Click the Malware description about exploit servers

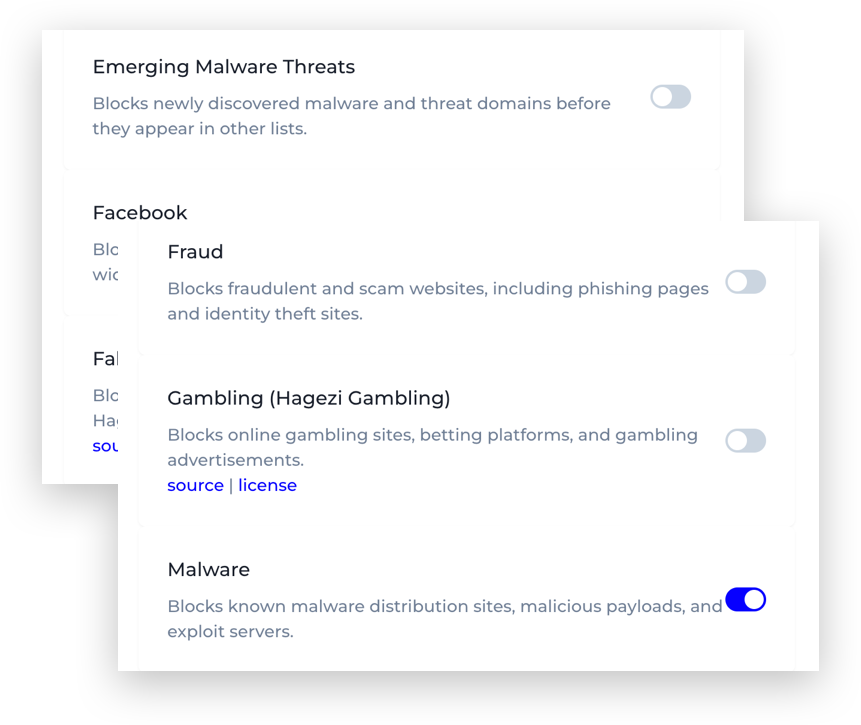tap(444, 618)
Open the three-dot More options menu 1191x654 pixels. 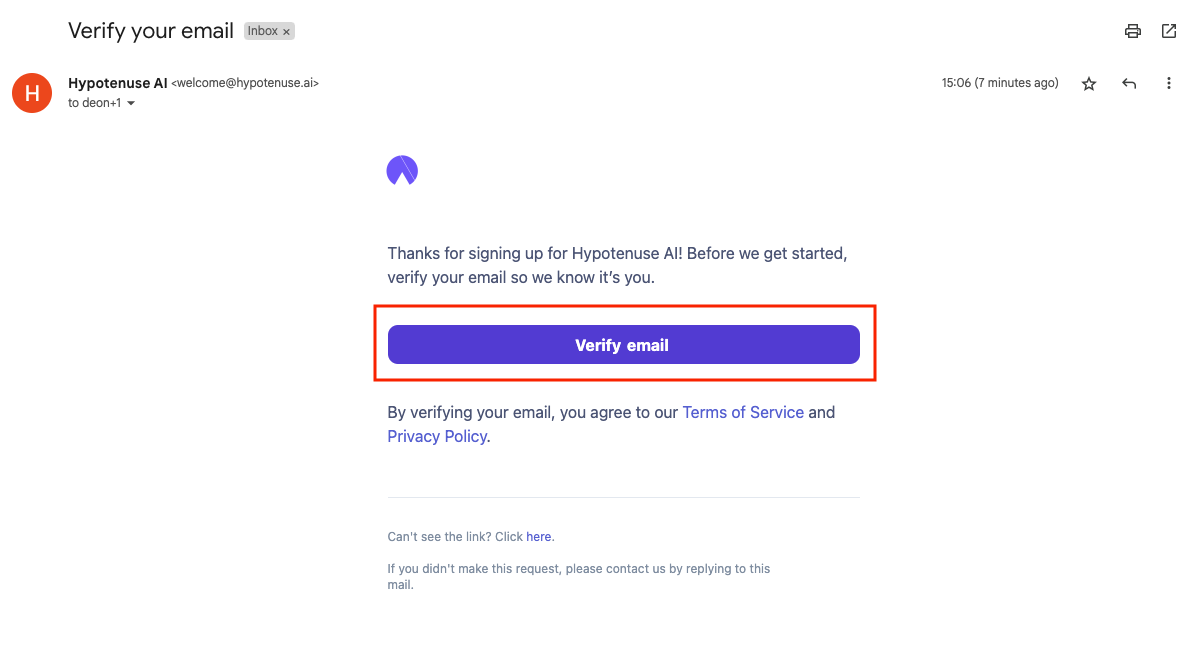point(1168,84)
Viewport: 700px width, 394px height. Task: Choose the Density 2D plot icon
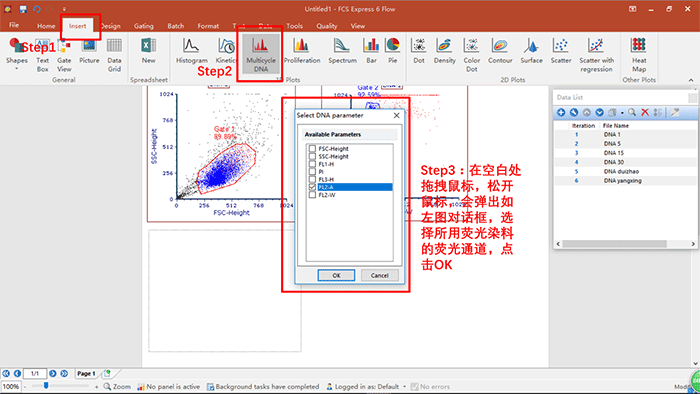point(444,51)
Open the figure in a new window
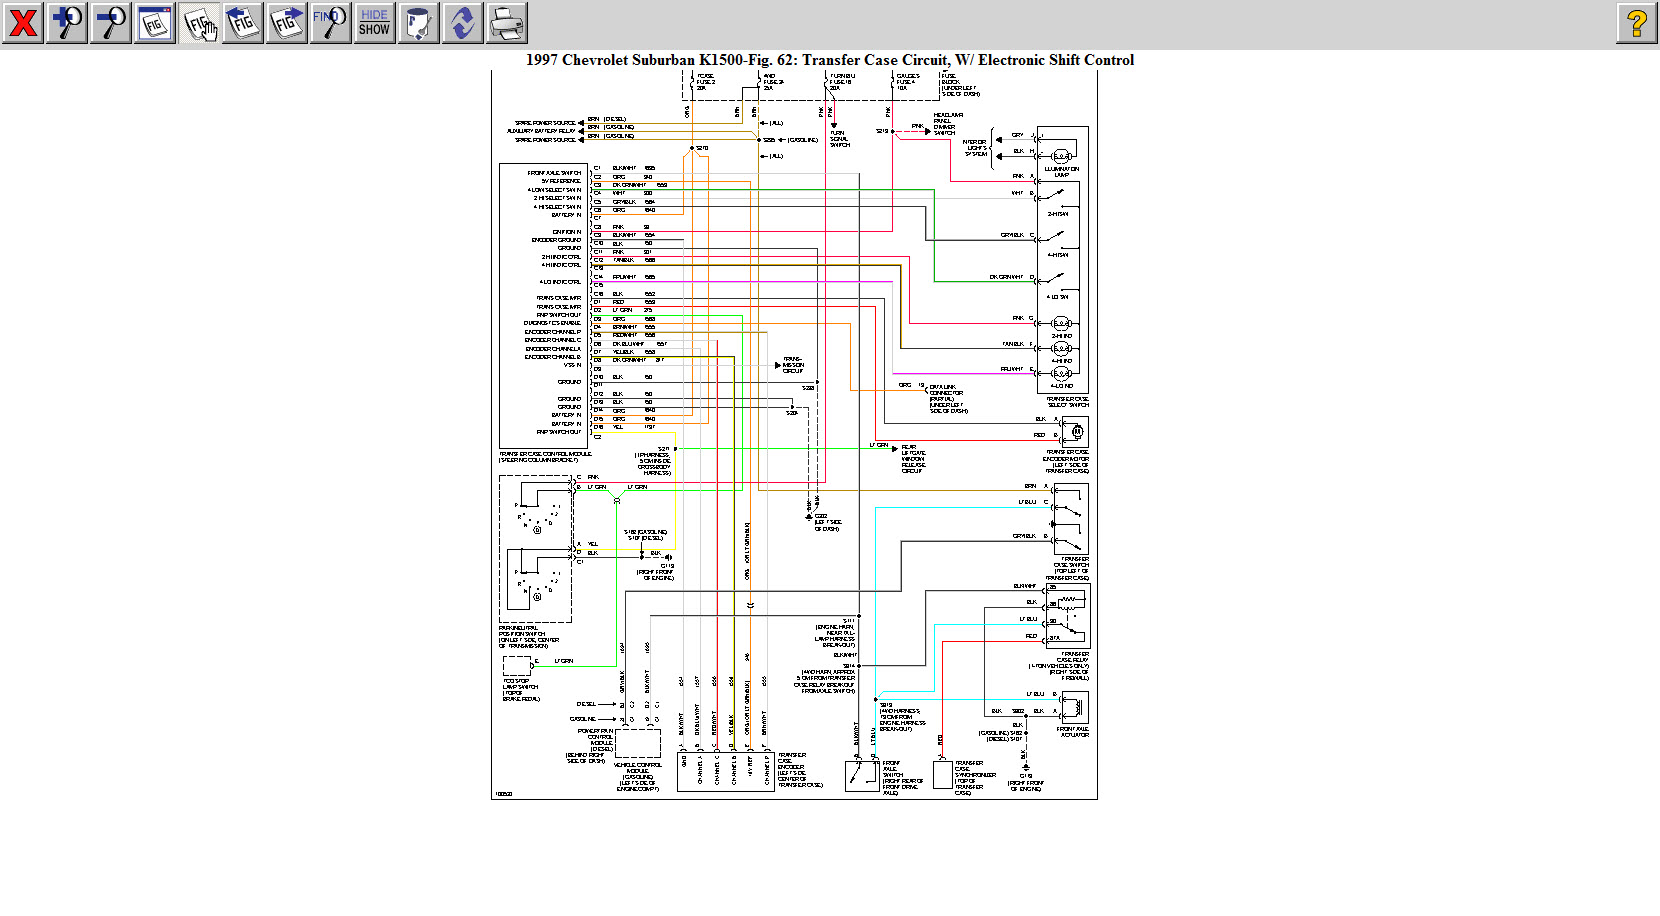 click(155, 23)
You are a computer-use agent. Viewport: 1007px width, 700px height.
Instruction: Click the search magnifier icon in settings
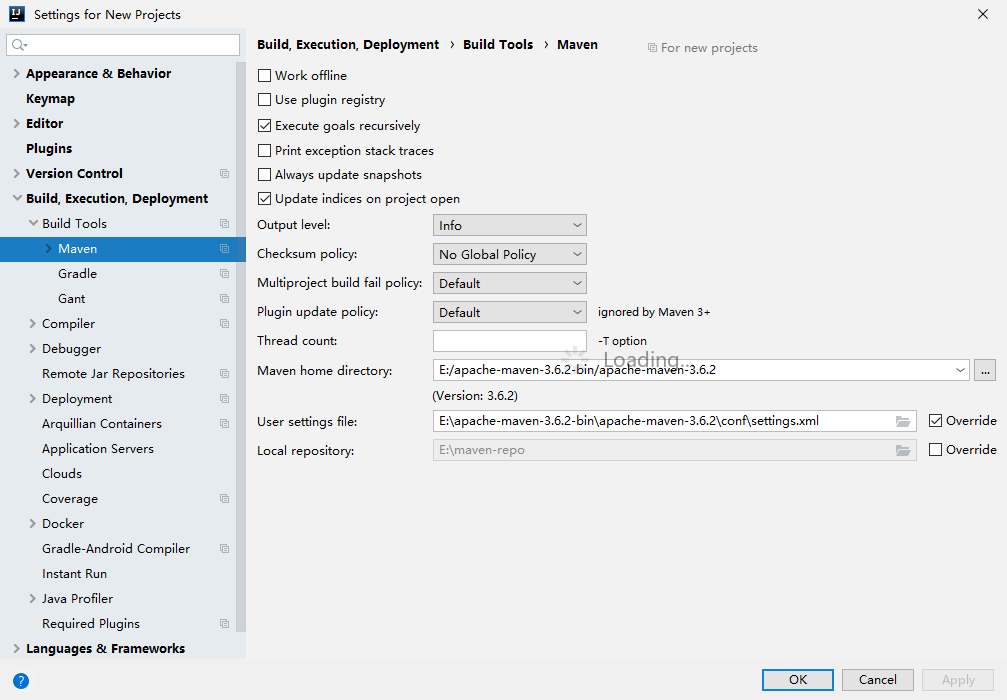point(19,45)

━━━━━━━━━━━━━━━━

Your copy must start at the line that holds "Viewport: 700px width, 394px" and end at the last line of the data, both included; it must contain no pictures.

**ANSWER TO THE PROBLEM**
Viewport: 700px width, 394px height. Task: Choose the Density 2D plot icon
point(444,51)
Open the figure in a new window
 click(155, 23)
You are a computer-use agent. Viewport: 1007px width, 700px height.
Instruction: Click the search magnifier icon in settings
point(19,45)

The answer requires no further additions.